CHI 2026 Presentation and Proceedings Publication
The researchers presented their work on April 14 at the CHI 2026 conference in Barcelona, and the study appears in the Proceedings of the 2026 CHI Conference on Human Factors in Computing Systems.
“We haven’t seen widespread adoption of smart glasses or VR headsets, partly because many people are uncomfortable wearing them and they raise privacy concerns, like recording high-resolution video and sending it to the cloud,” said senior author Shyam Gollakota, a professor at UW’s Paul G. Allen School of Computer Science & Engineering. “Since earbuds are already widely used, we wanted to explore whether we could bring visual intelligence into small, low-power devices while also addressing those privacy issues.”
Cameras consume significantly more power than the microphones typically found in earbuds, making high-resolution cameras like those used in smart glasses impractical. In addition, Bluetooth can’t handle the constant transmission of large data volumes, so the system isn’t designed to support continuous video streaming.
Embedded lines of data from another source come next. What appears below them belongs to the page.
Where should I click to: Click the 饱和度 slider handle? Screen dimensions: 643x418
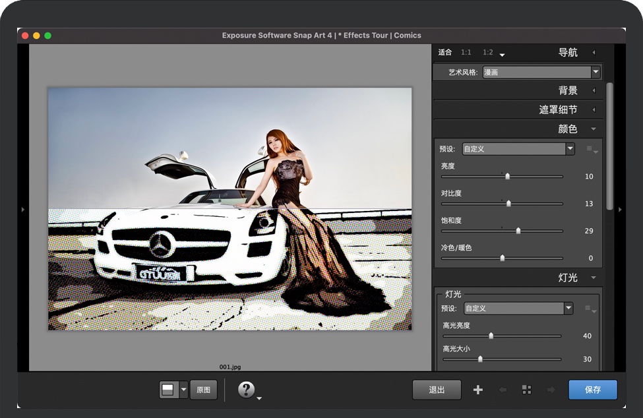(x=518, y=231)
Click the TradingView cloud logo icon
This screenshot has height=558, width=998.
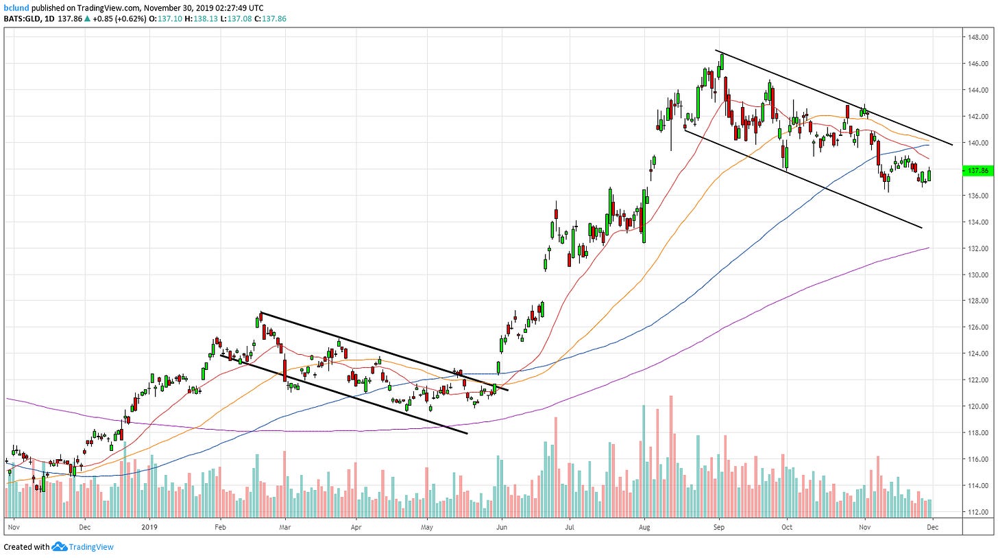pos(59,547)
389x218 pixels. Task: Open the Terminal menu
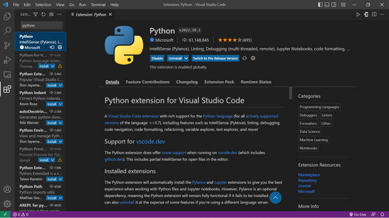click(98, 5)
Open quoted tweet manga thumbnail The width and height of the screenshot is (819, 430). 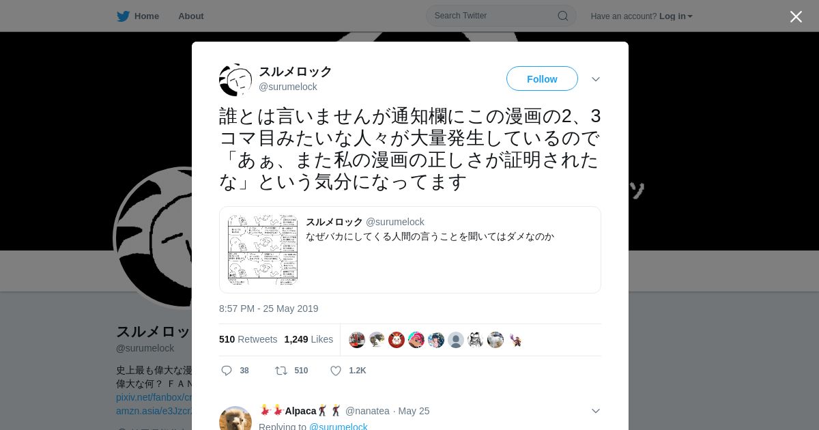263,250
Low-Power Earbud Cameras and Field-of-View Optimization
The team discovered that a low-power camera—about the size of a grain of rice—capturing low-resolution black-and-white still images helped reduce battery consumption while keeping Bluetooth transmission feasible without sacrificing performance.
Placement also posed a challenge. “One key question was whether the user’s face would block too much of the view, and whether cameras in earbuds could reliably capture what the user sees,” said lead author Maruchi Kim, who conducted the work as a doctoral student in UW’s Allen School. The researchers found that angling each camera 5–10 degrees outward delivers a 98–108 degree field of view. Although this setup creates a small blind spot for objects closer than 20 centimeters, it’s rarely a problem since people typically don’t hold items that close when examining them.
They also observed that while the vision-language model could interpret images from each earbud, processing them separately introduced delays. To address this, the system merges the two images by identifying overlapping areas and combining them into a single view. This reduces response time to about one second—fast enough to feel real-time—compared to roughly two seconds when handling the images individually.
Comparative User Testing and System Accuracy Results
In user testing, 74 participants compared outputs from VueBuds with those from Ray-Ban Meta Glasses across several tasks. Despite relying on lower-resolution images with stronger privacy safeguards, VueBuds performed on par with the Ray-Bans, which use high-resolution images processed in the cloud. Participants favored VueBuds for translations, while the Ray-Bans showed better performance in counting objects.
Sixteen participants also tested VueBuds by wearing the device and evaluating its ability to translate text and answer simple questions about objects. The system achieved 83%–84% accuracy in translation and object identification, and 93% accuracy when identifying a book’s author and title.
The study aimed to assess whether embedding cameras in wireless earbuds is practical. Because the system captures only grayscale images, it cannot handle questions that depend on color information in the scene.
The team aims to incorporate color into the system, though color cameras would demand more power, and to develop specialized AI models tailored to tasks like translation.
“This work offers a glimpse of what’s possible using a general-purpose language model with camera-equipped wireless earbuds,” Kim said. “Next, we want to evaluate the system more thoroughly for applications such as reading for people with low vision or blindness, or translating text for travelers.”